The Boy at the Door Page 5
I may look like a drowned rat, but the shop assistants know very well who I am and that I have money to spend. I buy a Missoni throw like the one I already have, but with a metallic sheen. I also buy a pair of white mock-croc Hunter boots, and a black wool dress by Malene Birger. Clutching the bags, I cross the square and am looking around for a taxi, when someone shouts my name. I turn and see a woman in her fifties I vaguely recognize as the receptionist at the swimming pool, cowering from the rain underneath a shop awning. This is the stupid bitch who put me in this situation in the first place. I walk over to her and raise an eyebrow, waiting for her to speak – she doesn’t even get a hello from me.
‘Hi, Cecilia,’ she says, smiling pleasantly, showing off a charming slick of coral lipstick on her teeth. Again, she is wearing something ridiculous – an oversized trench coat with drenched yellow faux fur, making her look like some freak animal. ‘I hope everything was okay with the little boy, ah, Tobias, yesterday?’
I stare at her.
‘Since when has Tobias been coming to the club?’ I ask, coolly.
‘Oh, uh, I think yesterday was the third or fourth time.’
‘And you’ve met his parents, presumably?’
Fat chin quivering, bland blue eyes dropping from mine to the puddles on the ground. ‘Well, yesterday he arrived with Yamal, another of the boys in the club. You probably know him.’
‘No, I don’t.’
‘Right. The other couple of times he’s arrived alone, but one time he was picked up by a woman.’
‘His mother?’
‘I would guess so.’
‘What did she look like?’
The receptionist looks at me strangely for a moment, like I’m asking something very surprising. ‘Is everything okay, Cecilia? You seem a bit—’
‘I asked you a question. What did this woman look like?’
Blink, blink. Mouth opening and shutting, as if thinking requires some kind of facial effort. ‘Well, she had shoulder-length light brown hair and was fairly tall, I suppose...’
‘Did she look like a junkie?’
‘Excuse me?’
‘Did she look homeless, or like a drug addict?’
‘No... Well, not homeless exactly.

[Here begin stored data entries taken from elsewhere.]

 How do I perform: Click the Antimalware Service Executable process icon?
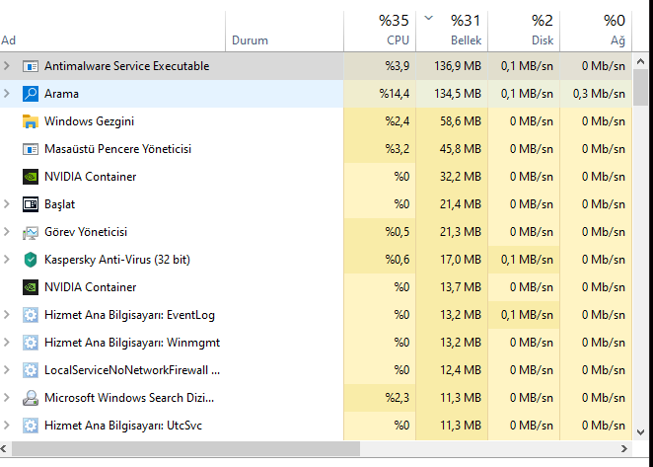click(30, 66)
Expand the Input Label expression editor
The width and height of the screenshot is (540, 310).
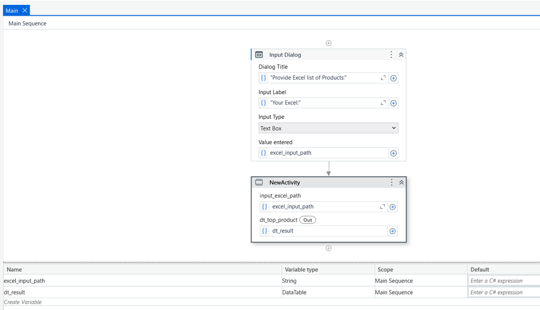pyautogui.click(x=383, y=102)
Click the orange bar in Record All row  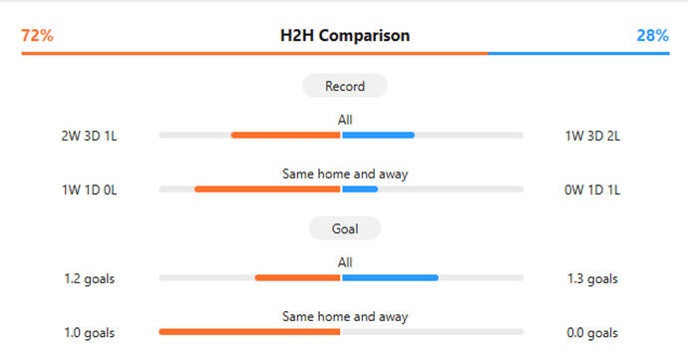click(285, 135)
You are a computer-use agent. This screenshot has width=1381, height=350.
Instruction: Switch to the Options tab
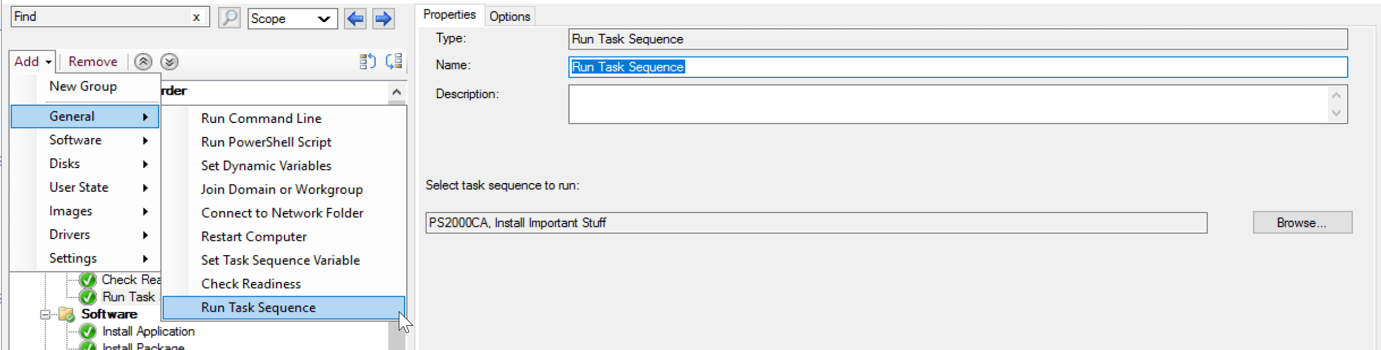tap(510, 16)
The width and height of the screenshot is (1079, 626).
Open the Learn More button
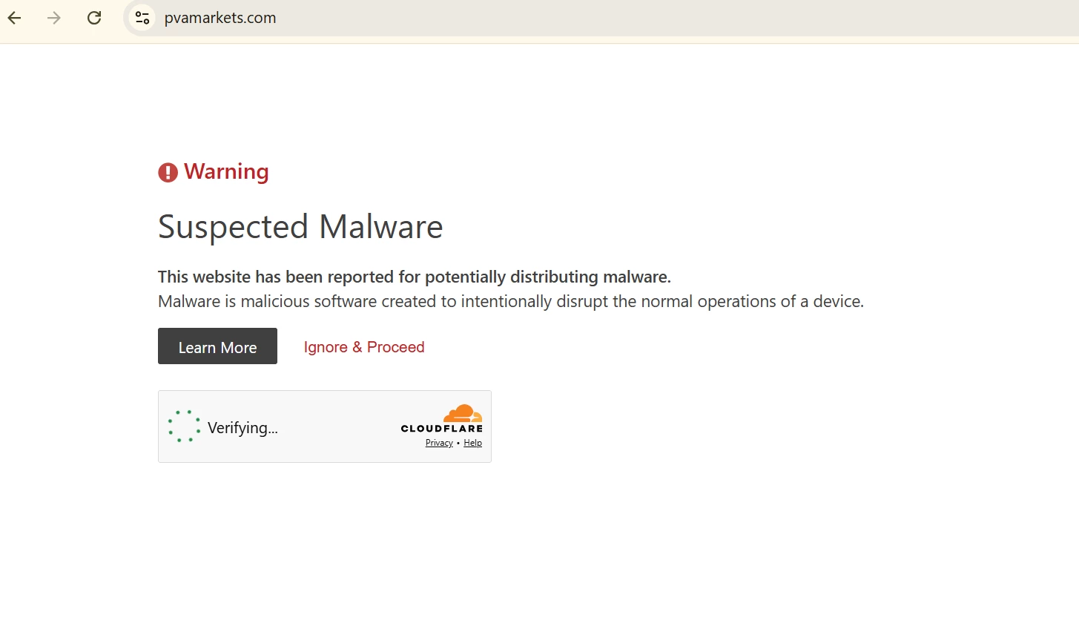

She was a little shabby, I suppose. She asked for a glass of water and when I gave it to her she smiled slightly and I noticed that her teeth were very decayed. Quite unusually so, actually.’
‘Right.’
‘Why? Do you know her? Was she there when you dropped off the boy?’

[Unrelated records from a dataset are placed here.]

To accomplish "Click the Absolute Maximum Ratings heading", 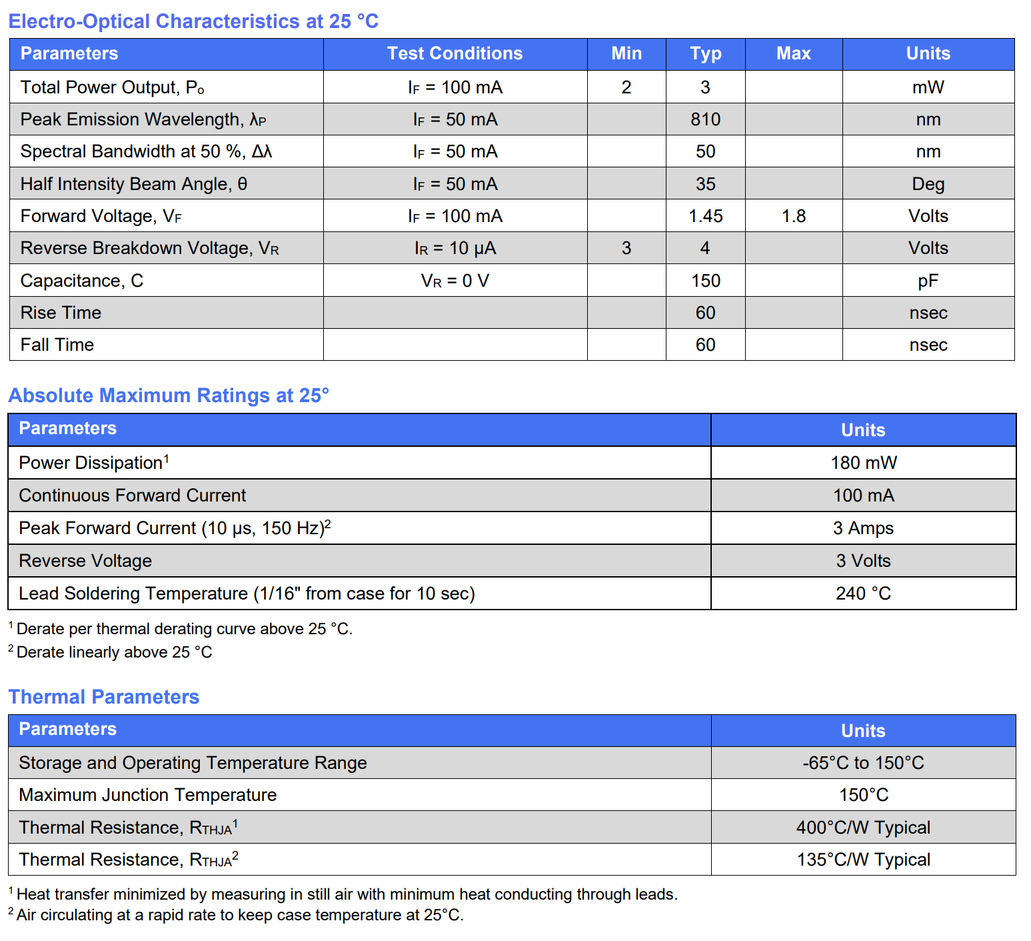I will [x=169, y=395].
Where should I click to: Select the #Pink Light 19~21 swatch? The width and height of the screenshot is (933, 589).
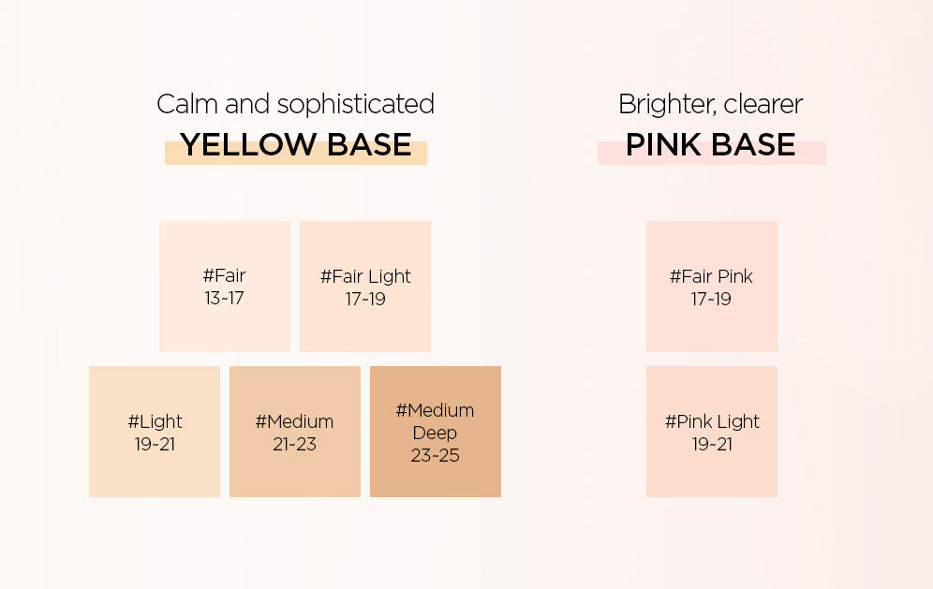coord(712,432)
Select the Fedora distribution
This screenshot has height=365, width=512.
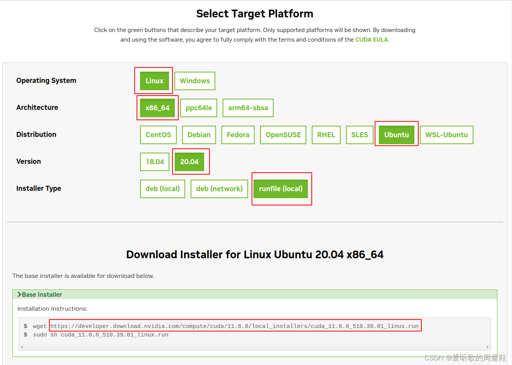pos(238,135)
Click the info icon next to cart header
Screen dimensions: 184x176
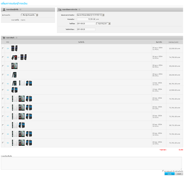tap(17, 38)
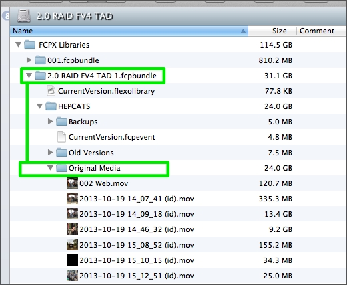Select CurrentVersion.flexolibrary file icon
Viewport: 347px width, 285px height.
(51, 91)
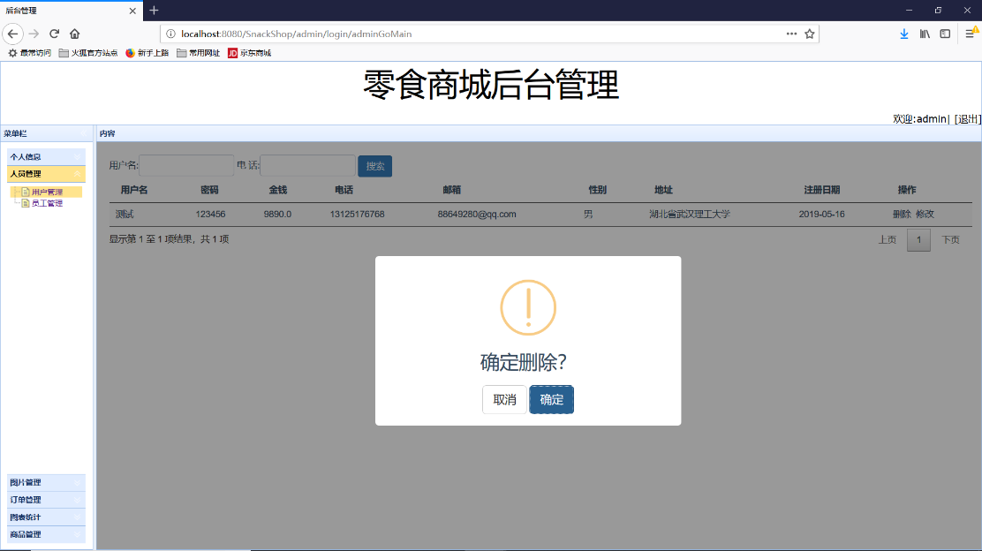The width and height of the screenshot is (982, 551).
Task: Toggle the browser sidebar icon
Action: click(x=945, y=34)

I laugh incredulously, right in her face, then walk back into the rain, laughing some more at the thought of her still standing there, stunned, staring at me walking away from her. My heart is pounding so hard I hear it over the sound of the heavy rain. Could it be... ? No, I say to myself. It isn’t possible. And yet. I run through the park, holding the huge shopping bag to my chest because its cardboard is disintegrating in the rain, and my laughter becomes sobs. I sit a moment on a bench at the edge of the park, by the sea, tilting my head back so that my tears run with the rain, listening to the distant clunk and whirr of a harbor crane. I’m overwhelmed by a sensation of the past as a slithering snake sneaking up on me, ready to unleash its poison on this immaculate life I’ve fought so hard for.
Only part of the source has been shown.